I was a hiker long before I was a runner. I discovered hiking in college when I became friends with a fellow student who I randomly sat next to in a freshman botany class. She had a car and grew up camping. I was a shy Greek and philosophy major testing the waters of a new subject matter.
In the years that followed, I quickly abandoned those dusty old philosophers and even dustier conjugations to pursue the siren call of ecology and wildlife conservation. Latin became my love language. Plants beckoned from every corner and the subtropical world I lived in suddenly became even more alive. My friend and I schemed all of our research projects to somehow involve plants, invertebrates, hiking, and/or camping. Preferably all four. We dragged dichotomous keys through pine scrubs and sawgrass. We photographed armadillos and bromeliads. We counted insects and snails. We stepped over alligators and climbed through the mangroves and swatted at millions of mosquitoes. The swamps and beaches and hardwood hammocks were our playground; the trails, our lifelines.

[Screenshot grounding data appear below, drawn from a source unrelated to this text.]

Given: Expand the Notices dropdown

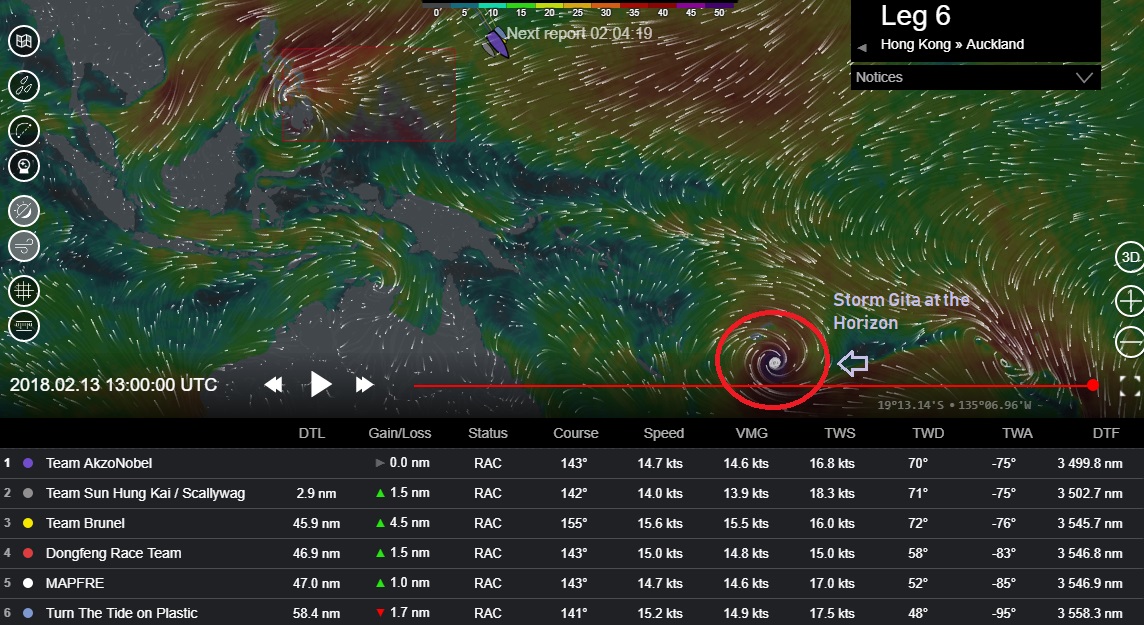Looking at the screenshot, I should click(1084, 77).
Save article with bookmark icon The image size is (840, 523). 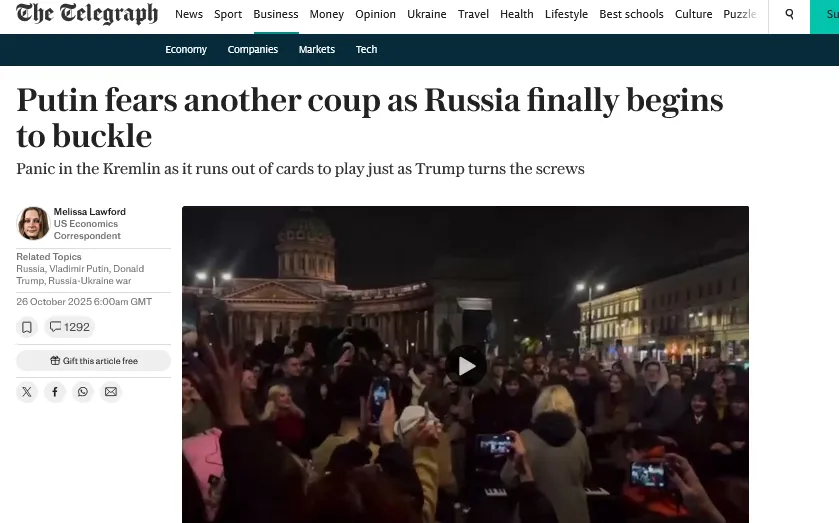tap(27, 327)
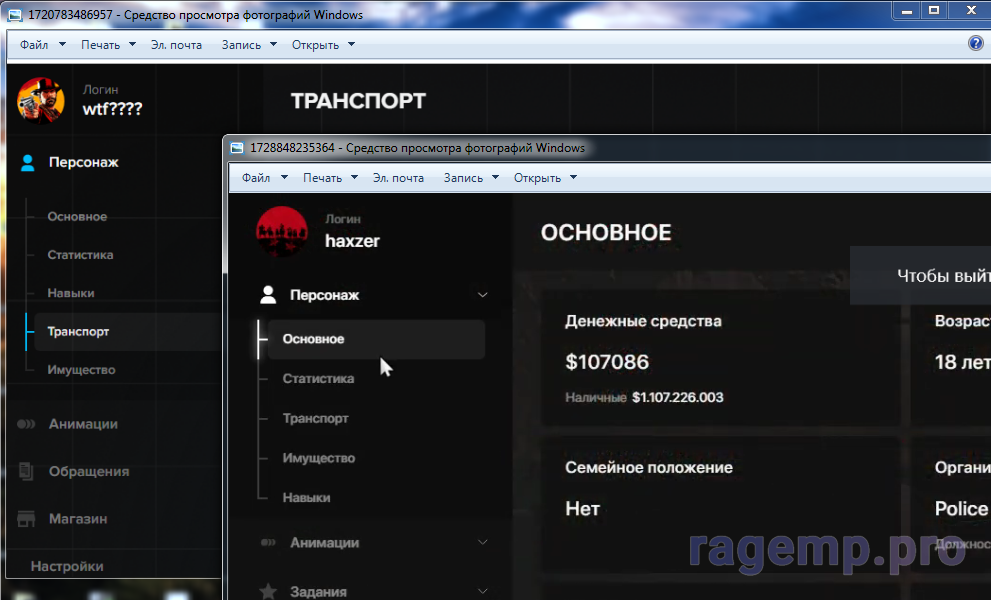
Task: Click the Магазин shop icon
Action: [x=28, y=519]
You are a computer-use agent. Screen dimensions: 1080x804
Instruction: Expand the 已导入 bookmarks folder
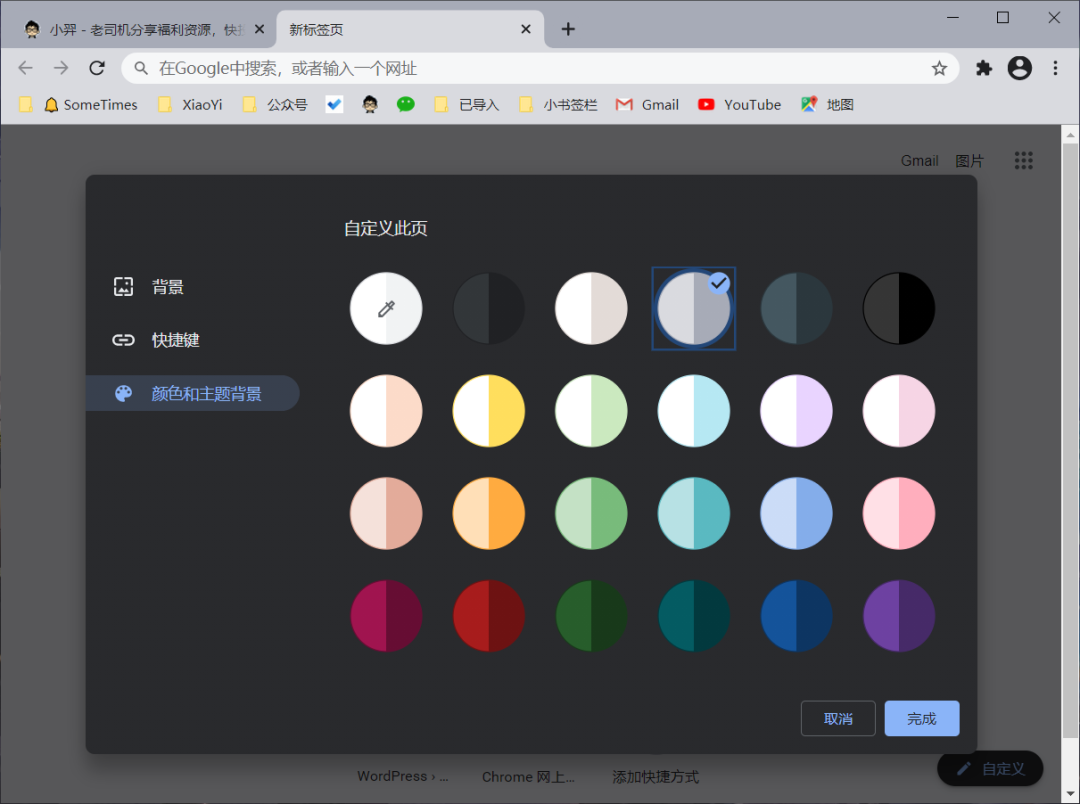pos(466,104)
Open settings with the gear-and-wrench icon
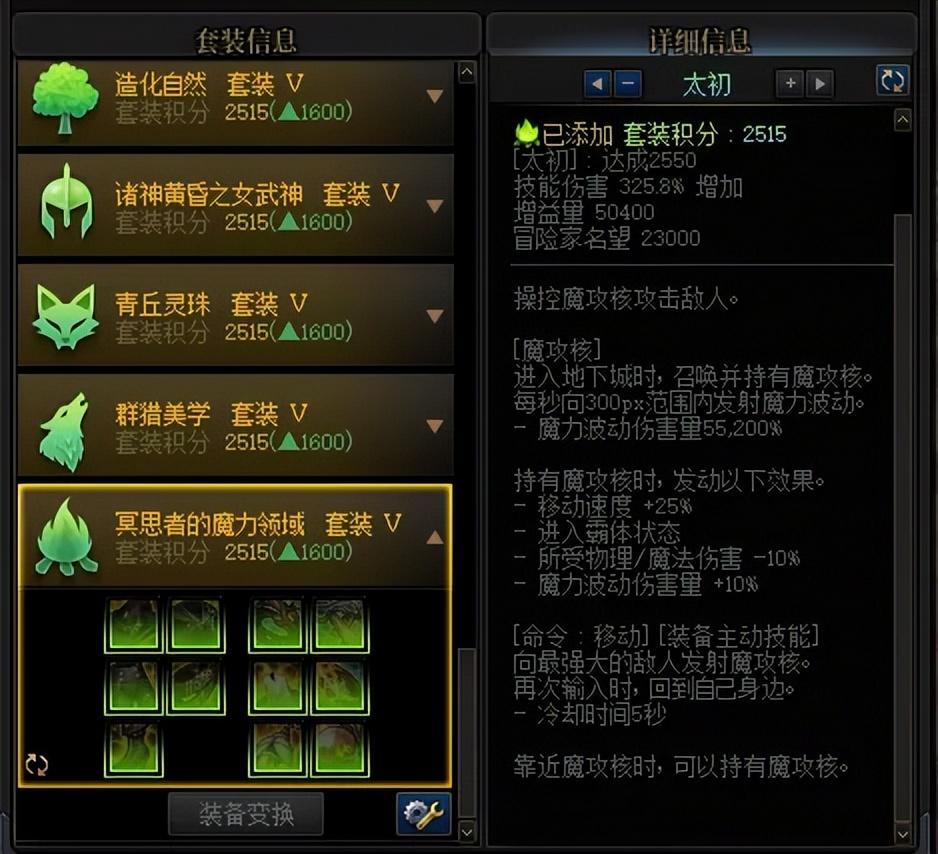The width and height of the screenshot is (938, 854). [423, 813]
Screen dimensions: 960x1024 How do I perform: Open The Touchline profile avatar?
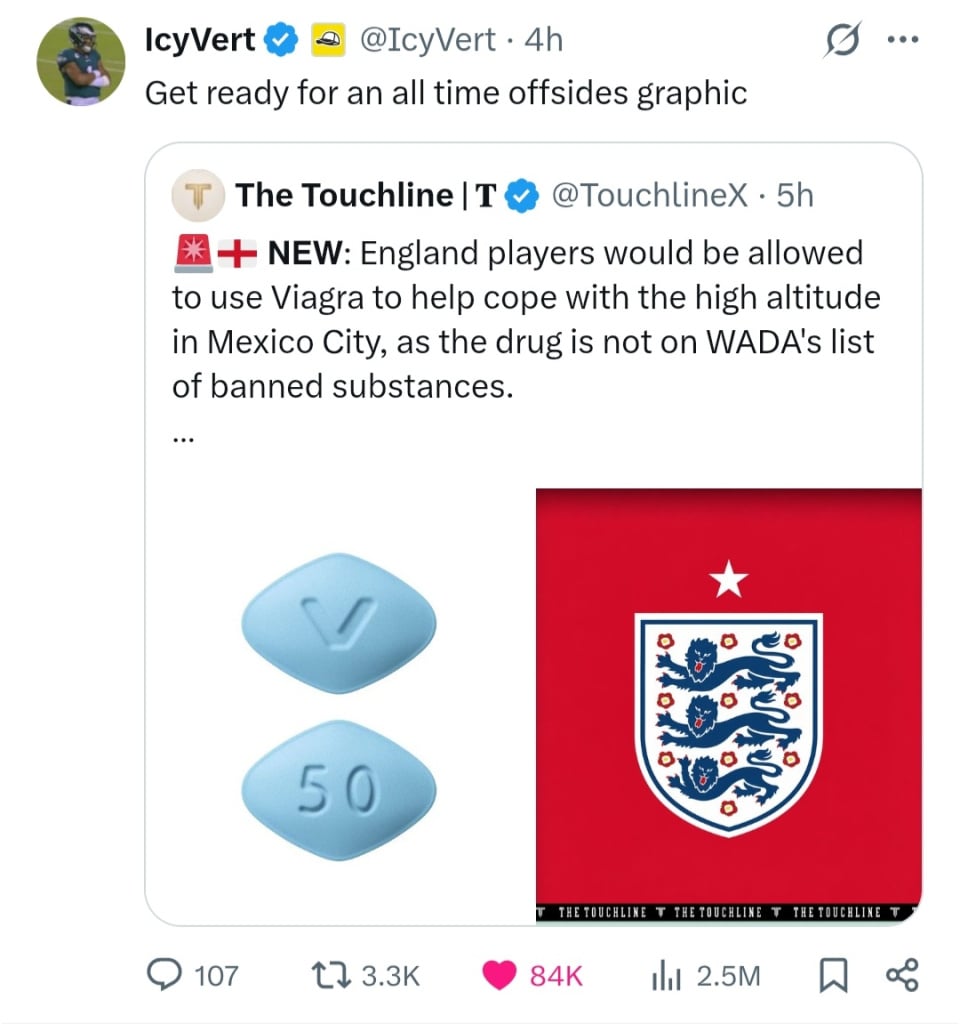(x=199, y=195)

I didn’t realize I had been searching for a place that felt like home until I stumbled right into it. Maybe this is true for you too. How did you first find your way home? Was it on some dusty trail?
I now live on the west coast, and traveling the trails of my adopted home still feels like being among old friends. I quietly acknowledge each one as I pass – good afternoon, Doug-fir. So nice to see you, salal. I run my fingers through the sword fern, stay alert for coral fungi and banana slugs. I scan the trees for owls, observe the types of lichen that hang from them. I cross a creek and look for the slick gloss of salamanders on the banks, turn over a few rocks to see what macroinvertebrates might be there. Hello, little caddisflies. Hello, tiny snail. A Cascades frog hops away and I carry on, fingers damp, eyes back to the trail, the huckleberries jostling for attention, the nurse logs covered in moss. A grouse drums in the distance and I wonder what kind it is, wish I knew my birds better.
It’s like this every time. On every trail, in every place I’ve lived or traveled, I am still surprised to find that there are similar species, similar patterns. Things that feel familiar, that welcome me in. Things that feel like home.
Hiking brought me to the trails, but these days I get to spend time outside for a number of different reasons, including a newfound love for trail running and my work as a conservation biologist. I intersperse spring training runs with snail surveys through damp leaf litter. Summer and early fall are spent in the alpine, counting butterflies and backpacking with friends and running along ridgelines. As the days shorten and my study species find refuge for the winter, I follow suit, returning to the office to analyze data and write reports, finding balance in shorter weekend forays in the snow and rain and hail.
Trail running has felt like coming home in a different way. The physical and mental endurance, the meditative movement, the confidence that builds, quietly. The obstacles to be overcome. It’s like coming into a fuller version of myself, one that I didn’t know existed. On my runs I look around and trip over my feet and still I try to greet everyone. Good morning, soft pika with your shrill little meeps. Hello, canyon wren with your spiraling song. There are roots to maneuver and rocks to climb over and miles to go and I play games, asking myself questions. Is there a view around that next bend? Can I find the first trilliums of the season? What is that ground squirrel eating? I stop for a snack and try to identify the plants around me. I seek out creatures that match my speed–hawks swooping on thermals when I’m feeling fast and graceful, purple ground beetles when I’m not. When I switch to hiking the plants come more fully into view. It’s hard to botanize when you’re sailing down a scree slope.
Maybe you play this game too, running quietly along sodden winter trails muted by leaf litter or snow, looking for animal prints and dreaming of spring. But if not, I encourage you to try it out. Learn a few plant names, maybe a bird or two. Say hello to that garter snake. Poke around in the bushes when you need a break and take advantage of new vantage points when you fall. As you travel the trails, see what you can connect to. Have fun with it. Be curious. Bear witness to the seasons, to things shifting and growing and dying and regenerating. Maybe you’ll find yourself more at home.
2 Responses
What a fun article! I’m also a native Floridian that now calls the PNW home and relate with all of the plants and animals you mentioned 🙂
Thanks, Hannah! I’m glad you enjoyed it. 🙂 I’ve been noticing more and more of us Floridians out here!